:: Exercise description ::
Every line from the one containing "Instruction: Tick the $2.40 item checkbox" to the end of the records below must be copied exactly, and no pictures may be included.
=== Excerpted data ===
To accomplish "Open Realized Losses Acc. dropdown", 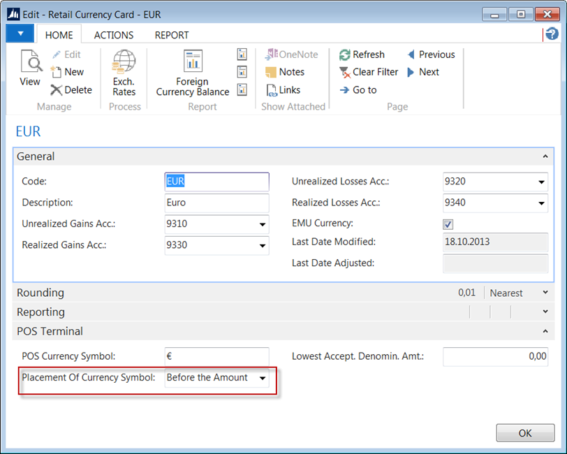I will pyautogui.click(x=541, y=203).
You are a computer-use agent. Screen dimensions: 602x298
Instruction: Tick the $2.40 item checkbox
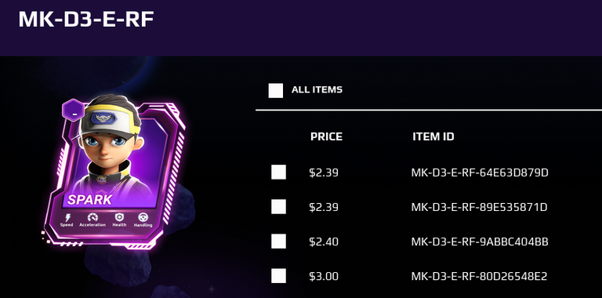pyautogui.click(x=278, y=242)
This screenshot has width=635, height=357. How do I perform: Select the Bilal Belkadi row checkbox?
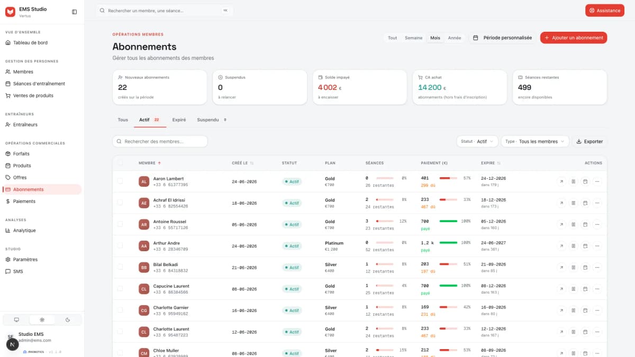tap(120, 267)
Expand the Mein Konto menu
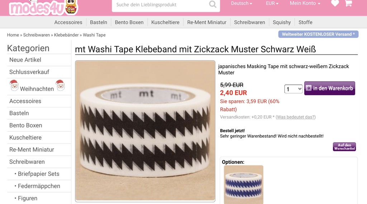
===
:: Written response ::
Instruction: Tick the $2.40 item checkbox
pyautogui.click(x=278, y=242)
This screenshot has width=635, height=357. How do I perform: Select the Bilal Belkadi row checkbox?
tap(120, 267)
Expand the Mein Konto menu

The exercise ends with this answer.